Problem description — Across the entries below, how many lines have the word "chevron" in them? Respond with only the number.
━━━━━ Data under study
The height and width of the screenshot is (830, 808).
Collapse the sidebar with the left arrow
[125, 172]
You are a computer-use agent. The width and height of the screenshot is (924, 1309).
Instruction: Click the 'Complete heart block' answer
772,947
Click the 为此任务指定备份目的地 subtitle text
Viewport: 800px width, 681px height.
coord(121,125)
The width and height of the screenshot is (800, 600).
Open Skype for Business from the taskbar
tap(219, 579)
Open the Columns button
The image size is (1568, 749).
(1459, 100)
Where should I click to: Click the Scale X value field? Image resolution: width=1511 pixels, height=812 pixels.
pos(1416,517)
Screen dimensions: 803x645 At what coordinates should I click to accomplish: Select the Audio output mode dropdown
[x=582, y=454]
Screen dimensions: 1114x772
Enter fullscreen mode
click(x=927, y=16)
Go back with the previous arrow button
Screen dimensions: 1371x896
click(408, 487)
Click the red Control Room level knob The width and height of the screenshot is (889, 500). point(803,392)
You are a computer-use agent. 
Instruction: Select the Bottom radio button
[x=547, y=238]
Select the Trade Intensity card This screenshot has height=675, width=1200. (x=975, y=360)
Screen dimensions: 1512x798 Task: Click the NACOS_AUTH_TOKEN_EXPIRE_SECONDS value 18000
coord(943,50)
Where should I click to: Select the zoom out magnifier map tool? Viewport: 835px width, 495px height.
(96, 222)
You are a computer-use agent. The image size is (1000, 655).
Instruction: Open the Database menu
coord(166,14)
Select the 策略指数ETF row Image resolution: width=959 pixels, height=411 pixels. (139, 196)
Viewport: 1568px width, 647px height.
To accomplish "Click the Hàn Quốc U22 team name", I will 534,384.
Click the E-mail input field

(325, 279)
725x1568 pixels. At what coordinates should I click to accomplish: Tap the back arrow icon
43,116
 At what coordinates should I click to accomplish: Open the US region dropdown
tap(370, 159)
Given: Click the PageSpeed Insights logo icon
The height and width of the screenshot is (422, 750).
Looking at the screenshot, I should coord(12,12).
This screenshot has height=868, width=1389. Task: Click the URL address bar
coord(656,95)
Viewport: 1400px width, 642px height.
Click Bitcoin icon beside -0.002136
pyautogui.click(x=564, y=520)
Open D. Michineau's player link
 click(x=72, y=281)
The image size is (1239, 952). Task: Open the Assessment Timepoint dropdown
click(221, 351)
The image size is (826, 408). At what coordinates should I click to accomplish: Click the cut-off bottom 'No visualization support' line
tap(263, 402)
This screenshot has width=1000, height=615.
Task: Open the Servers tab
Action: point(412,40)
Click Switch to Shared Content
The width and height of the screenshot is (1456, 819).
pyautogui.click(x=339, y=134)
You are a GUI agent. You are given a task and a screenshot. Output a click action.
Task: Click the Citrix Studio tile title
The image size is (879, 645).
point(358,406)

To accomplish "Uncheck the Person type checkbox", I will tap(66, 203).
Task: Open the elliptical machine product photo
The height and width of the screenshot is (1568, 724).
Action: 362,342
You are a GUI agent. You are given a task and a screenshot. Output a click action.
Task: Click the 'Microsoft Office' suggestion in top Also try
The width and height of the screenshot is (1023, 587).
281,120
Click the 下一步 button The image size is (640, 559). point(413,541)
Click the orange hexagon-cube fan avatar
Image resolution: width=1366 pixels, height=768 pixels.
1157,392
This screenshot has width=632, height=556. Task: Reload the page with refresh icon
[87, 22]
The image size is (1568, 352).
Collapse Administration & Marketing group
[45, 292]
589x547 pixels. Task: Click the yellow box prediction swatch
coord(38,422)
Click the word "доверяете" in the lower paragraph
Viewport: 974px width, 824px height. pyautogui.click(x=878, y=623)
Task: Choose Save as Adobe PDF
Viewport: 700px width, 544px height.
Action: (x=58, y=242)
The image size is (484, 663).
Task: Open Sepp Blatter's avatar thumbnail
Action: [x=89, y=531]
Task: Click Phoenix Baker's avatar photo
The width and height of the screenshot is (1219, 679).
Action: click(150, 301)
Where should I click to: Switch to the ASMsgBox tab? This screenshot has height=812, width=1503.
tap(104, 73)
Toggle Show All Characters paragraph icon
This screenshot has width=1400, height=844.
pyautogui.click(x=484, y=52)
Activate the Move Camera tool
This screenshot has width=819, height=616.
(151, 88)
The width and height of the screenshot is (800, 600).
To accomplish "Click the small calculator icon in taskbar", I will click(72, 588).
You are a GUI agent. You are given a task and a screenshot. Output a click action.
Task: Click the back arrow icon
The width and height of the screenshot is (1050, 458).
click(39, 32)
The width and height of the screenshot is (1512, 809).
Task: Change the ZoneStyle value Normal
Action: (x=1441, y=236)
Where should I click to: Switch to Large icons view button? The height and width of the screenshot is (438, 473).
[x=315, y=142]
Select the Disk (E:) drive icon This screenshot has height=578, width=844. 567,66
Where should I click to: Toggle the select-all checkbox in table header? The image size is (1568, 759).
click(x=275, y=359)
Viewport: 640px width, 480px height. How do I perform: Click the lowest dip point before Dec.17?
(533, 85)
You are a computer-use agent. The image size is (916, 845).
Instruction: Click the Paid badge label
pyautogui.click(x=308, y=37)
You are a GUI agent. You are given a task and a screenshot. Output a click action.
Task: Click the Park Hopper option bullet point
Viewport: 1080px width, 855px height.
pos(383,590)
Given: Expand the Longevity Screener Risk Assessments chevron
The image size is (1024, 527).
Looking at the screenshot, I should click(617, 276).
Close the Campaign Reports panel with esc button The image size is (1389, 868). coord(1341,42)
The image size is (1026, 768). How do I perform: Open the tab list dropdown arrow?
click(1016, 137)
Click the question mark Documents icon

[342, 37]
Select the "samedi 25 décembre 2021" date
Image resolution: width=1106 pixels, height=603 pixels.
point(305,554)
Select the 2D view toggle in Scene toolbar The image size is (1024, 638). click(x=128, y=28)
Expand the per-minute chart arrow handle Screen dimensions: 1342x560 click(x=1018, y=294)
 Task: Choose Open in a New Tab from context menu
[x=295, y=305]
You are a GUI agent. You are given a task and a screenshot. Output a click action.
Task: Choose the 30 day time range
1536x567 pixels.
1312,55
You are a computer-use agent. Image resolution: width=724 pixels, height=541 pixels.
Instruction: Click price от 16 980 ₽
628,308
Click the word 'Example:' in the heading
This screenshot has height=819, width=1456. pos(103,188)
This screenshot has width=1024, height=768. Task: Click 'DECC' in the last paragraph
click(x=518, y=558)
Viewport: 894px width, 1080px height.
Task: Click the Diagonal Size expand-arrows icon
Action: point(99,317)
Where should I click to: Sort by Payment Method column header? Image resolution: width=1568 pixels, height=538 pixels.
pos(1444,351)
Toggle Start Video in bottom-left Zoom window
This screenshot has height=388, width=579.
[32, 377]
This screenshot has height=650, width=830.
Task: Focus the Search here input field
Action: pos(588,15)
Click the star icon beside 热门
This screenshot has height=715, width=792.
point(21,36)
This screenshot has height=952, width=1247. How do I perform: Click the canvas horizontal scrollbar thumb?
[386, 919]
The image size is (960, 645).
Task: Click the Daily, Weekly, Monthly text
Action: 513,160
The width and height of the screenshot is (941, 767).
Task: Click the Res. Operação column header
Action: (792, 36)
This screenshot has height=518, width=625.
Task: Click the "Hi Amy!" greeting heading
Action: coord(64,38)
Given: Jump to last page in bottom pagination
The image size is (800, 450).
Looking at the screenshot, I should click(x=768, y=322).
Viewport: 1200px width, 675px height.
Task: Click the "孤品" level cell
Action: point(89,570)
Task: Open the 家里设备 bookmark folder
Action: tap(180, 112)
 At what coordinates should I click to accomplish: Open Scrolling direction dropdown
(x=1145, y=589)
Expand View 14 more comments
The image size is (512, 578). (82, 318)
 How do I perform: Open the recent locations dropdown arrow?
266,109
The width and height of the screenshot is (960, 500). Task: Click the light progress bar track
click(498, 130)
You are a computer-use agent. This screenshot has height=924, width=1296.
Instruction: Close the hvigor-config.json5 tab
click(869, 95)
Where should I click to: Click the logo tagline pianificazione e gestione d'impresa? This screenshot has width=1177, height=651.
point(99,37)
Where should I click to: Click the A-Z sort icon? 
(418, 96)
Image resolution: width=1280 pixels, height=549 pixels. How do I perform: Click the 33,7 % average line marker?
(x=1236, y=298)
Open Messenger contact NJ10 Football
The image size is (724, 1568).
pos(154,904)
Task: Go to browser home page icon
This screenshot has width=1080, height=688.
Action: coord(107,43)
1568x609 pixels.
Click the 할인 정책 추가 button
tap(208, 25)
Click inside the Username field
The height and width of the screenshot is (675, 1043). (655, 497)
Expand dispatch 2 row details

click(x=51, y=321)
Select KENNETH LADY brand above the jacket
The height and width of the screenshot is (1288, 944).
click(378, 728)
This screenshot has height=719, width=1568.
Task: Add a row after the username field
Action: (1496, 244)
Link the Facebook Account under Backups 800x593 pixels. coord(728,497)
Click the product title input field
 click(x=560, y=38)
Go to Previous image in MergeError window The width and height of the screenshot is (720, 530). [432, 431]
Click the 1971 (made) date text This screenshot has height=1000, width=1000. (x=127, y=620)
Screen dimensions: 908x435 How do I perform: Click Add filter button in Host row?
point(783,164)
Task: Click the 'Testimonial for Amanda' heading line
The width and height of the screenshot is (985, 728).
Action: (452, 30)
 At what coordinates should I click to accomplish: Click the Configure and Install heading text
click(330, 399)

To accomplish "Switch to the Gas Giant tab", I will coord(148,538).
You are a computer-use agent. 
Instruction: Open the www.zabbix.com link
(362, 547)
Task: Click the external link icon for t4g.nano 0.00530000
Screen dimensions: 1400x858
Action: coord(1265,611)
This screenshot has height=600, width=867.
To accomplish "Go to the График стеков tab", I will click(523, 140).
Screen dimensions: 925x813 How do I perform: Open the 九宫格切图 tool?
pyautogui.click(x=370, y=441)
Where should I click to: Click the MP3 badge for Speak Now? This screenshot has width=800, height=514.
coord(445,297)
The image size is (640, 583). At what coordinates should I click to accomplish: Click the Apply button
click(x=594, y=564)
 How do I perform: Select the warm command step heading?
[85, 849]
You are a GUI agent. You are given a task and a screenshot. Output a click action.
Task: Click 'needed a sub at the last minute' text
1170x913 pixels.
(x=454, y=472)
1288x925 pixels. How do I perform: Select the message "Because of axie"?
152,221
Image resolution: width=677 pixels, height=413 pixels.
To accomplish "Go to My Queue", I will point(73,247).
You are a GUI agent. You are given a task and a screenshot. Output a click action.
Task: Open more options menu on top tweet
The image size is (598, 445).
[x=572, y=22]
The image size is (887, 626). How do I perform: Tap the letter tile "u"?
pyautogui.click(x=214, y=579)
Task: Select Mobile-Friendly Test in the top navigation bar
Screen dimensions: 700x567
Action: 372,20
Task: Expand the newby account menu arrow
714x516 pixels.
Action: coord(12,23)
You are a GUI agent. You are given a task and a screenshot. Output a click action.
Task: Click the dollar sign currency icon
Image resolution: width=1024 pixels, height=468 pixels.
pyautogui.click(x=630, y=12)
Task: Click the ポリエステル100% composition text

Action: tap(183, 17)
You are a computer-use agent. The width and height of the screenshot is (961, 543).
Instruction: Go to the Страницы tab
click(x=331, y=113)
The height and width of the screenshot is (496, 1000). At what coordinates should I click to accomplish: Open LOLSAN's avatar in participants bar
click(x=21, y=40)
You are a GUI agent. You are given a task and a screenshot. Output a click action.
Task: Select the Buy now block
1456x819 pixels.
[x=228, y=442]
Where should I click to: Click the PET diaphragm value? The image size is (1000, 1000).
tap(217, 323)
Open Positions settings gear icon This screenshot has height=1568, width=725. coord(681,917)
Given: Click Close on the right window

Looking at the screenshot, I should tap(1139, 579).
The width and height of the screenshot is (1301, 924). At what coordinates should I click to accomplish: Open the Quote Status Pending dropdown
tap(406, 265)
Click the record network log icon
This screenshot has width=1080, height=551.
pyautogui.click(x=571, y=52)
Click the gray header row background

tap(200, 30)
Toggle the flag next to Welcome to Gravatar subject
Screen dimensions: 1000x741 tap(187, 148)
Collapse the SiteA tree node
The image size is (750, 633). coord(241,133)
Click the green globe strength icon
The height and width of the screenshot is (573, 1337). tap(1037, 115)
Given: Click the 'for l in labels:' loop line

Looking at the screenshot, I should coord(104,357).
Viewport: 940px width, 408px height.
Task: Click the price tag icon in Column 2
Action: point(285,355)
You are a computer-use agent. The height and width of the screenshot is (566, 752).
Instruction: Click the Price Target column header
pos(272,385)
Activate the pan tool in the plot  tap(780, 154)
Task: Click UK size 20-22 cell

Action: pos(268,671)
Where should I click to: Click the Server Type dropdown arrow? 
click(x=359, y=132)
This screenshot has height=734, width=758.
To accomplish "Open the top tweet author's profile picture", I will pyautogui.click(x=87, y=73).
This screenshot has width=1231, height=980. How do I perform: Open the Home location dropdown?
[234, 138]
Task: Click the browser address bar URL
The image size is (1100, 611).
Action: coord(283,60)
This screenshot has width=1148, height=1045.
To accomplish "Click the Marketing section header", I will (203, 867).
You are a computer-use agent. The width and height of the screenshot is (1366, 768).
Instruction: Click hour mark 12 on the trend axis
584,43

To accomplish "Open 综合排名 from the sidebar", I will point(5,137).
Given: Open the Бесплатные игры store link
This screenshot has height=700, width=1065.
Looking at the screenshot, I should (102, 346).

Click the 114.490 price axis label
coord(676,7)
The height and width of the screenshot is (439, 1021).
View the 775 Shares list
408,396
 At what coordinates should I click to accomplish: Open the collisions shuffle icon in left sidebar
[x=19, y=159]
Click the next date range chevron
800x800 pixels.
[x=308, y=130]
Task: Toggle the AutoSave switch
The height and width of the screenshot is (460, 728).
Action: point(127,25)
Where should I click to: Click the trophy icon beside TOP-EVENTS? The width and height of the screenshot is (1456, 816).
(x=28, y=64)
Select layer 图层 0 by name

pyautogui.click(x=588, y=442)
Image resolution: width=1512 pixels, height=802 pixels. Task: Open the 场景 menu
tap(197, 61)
━━━━━━━━━━
Output for this task — 2